_EXERCISE PROMPT_. According to the passage on second-order cybernetics below, what question does second-order cybernetics ask?

_PASSAGE GIVEN_.
Heinz von Foerster's insights into second-order cybernetics reveal a crucial distinction we've forgotten in our rush toward automation: the difference between systems that simply respond to feedback and systems that can observe themselves responding. First-order cybernetics asks "How do systems maintain stability through feedback?" Second-order cybernetics asks the deeper question: "Who is observing the system, and how does that observer shape what they see?"
This distinction becomes critical when we examine human progress. We aren't just goal-seeking machines optimizing for outcomes—we're self-aware systems capable of questioning our own goals, adjusting our definitions of success, and choosing stability over immediate optimization when wisdom demands it. The friction in human decision-making isn't inefficiency; it's the space where second-order observation occurs—where we pause to ask not just "How do we achieve this goal?" but "Should this be our goal at all?"

_SUPPLIED MATERIAL_.
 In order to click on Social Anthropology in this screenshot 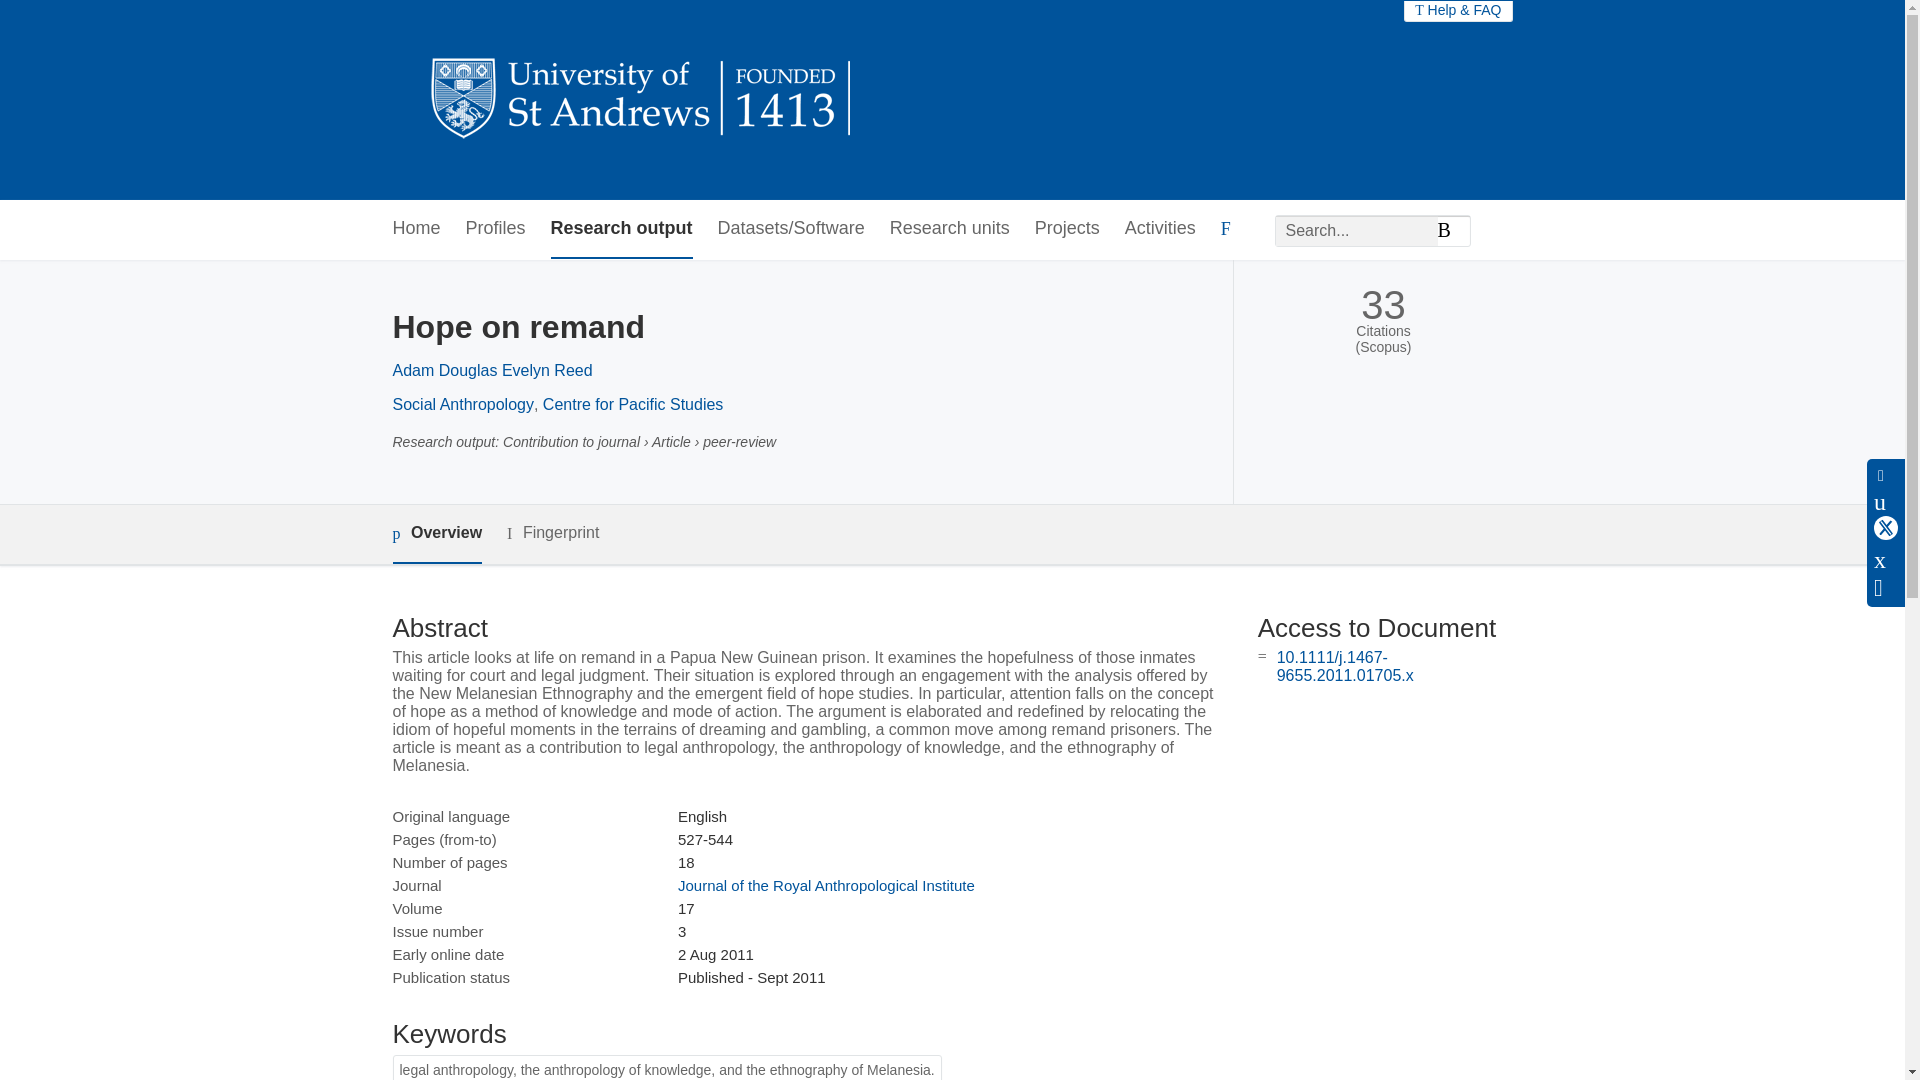, I will do `click(462, 404)`.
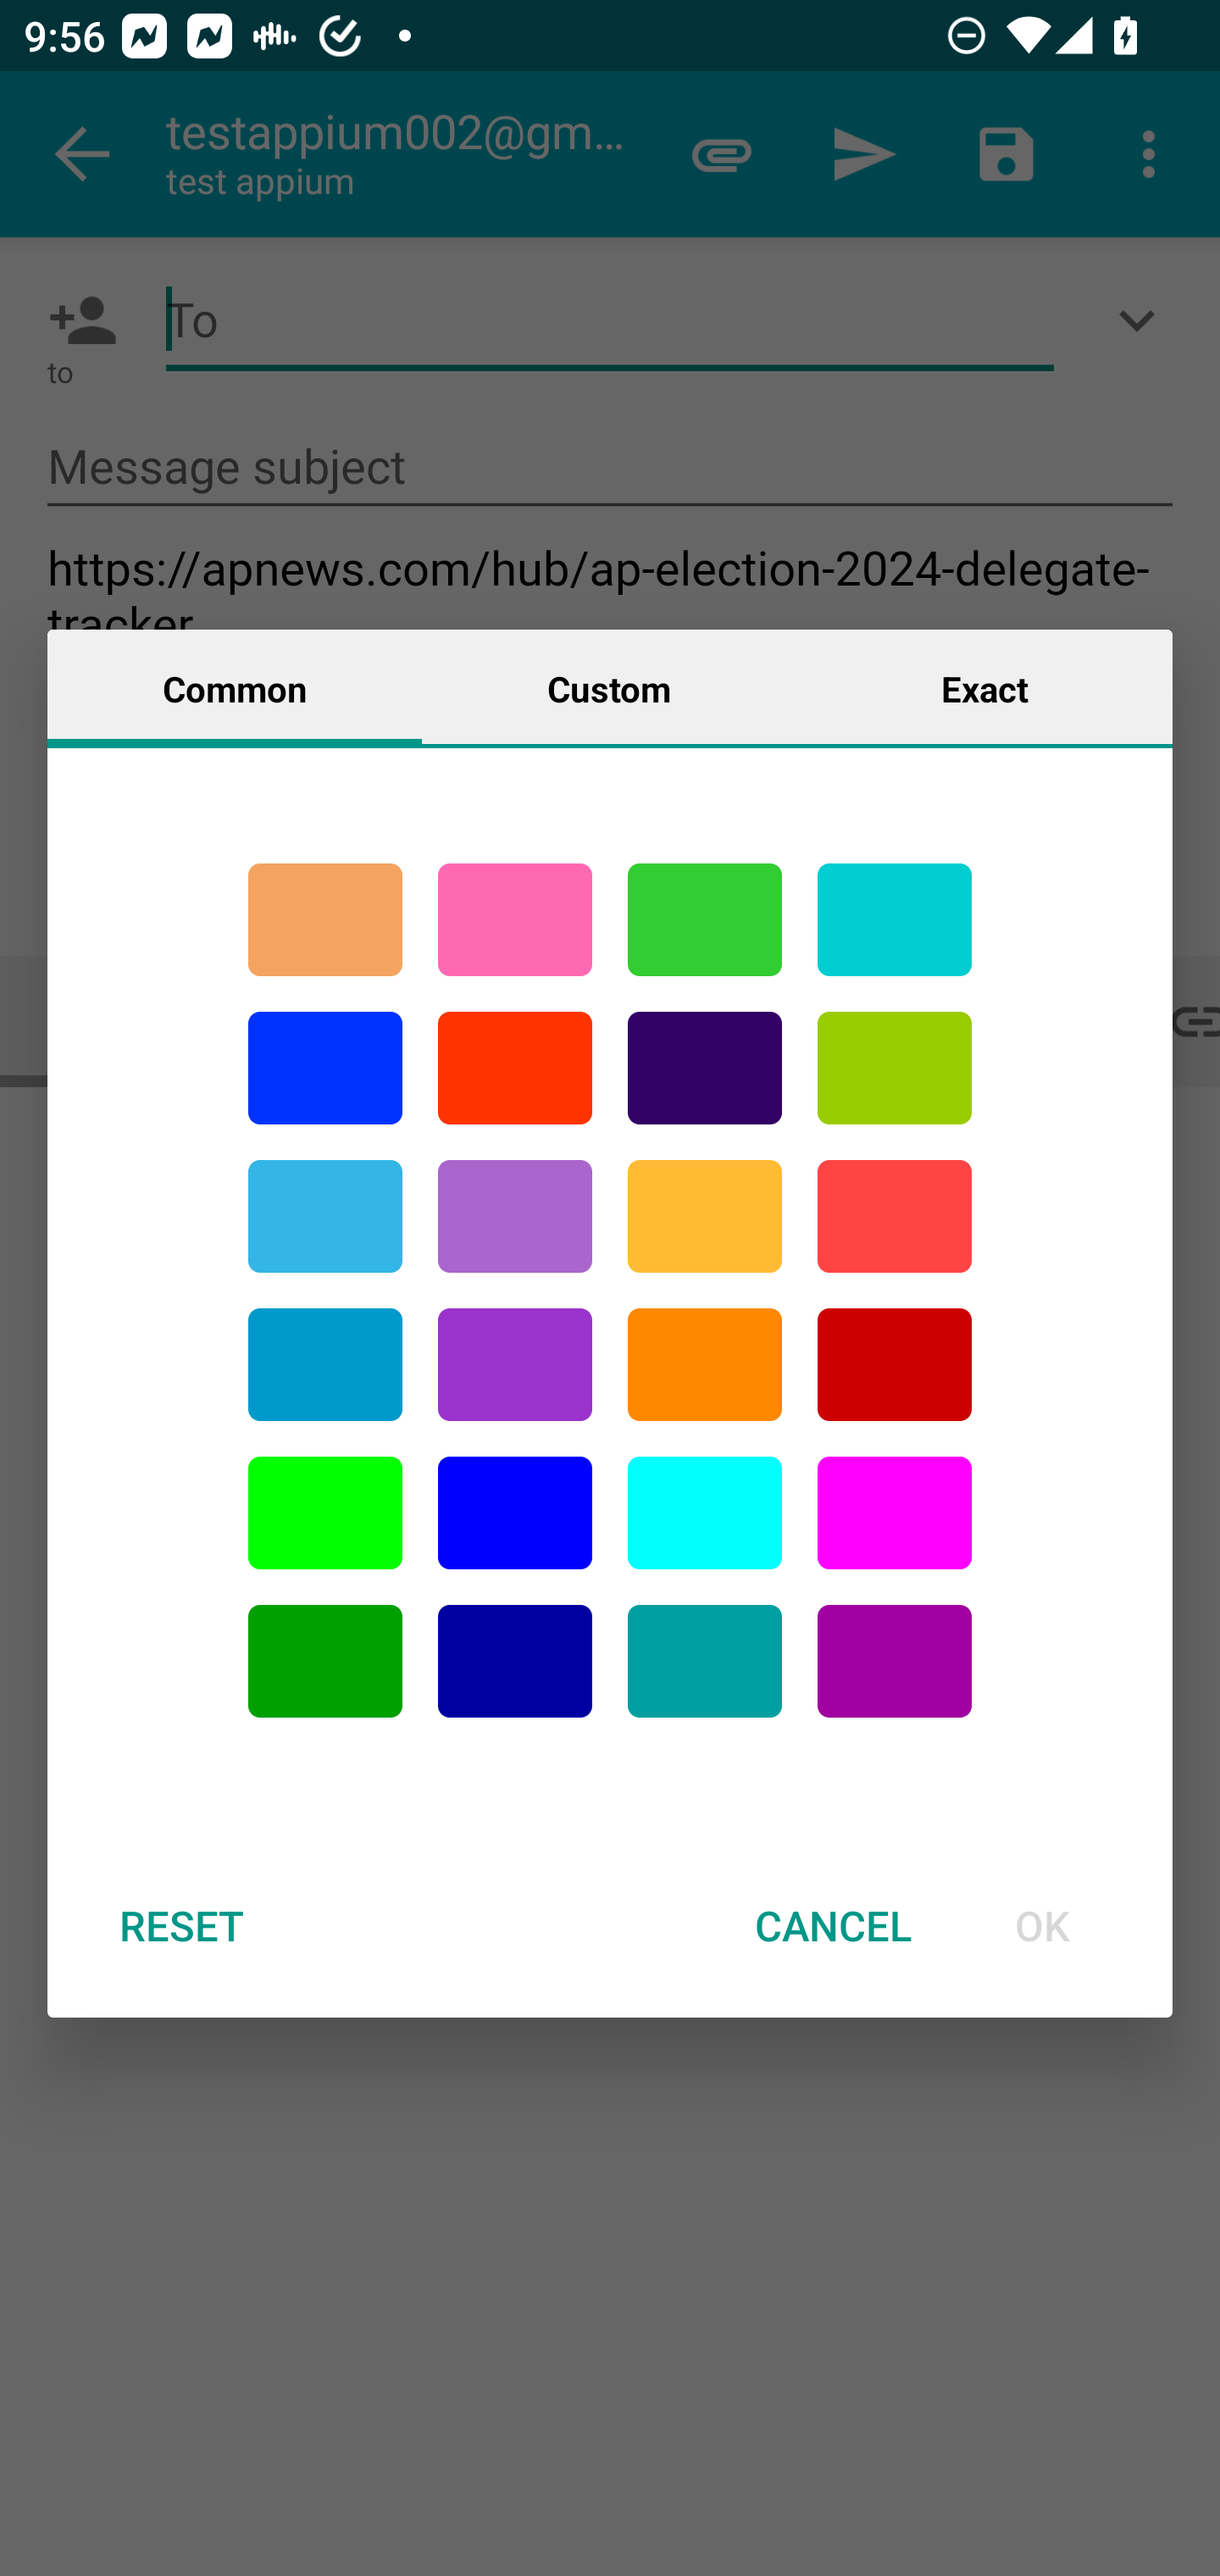 The width and height of the screenshot is (1220, 2576). I want to click on Light orange, so click(705, 1215).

_OUTPUT FOR THIS EXERCISE_. "Who is observing the system, and how does that observer shape what they see?"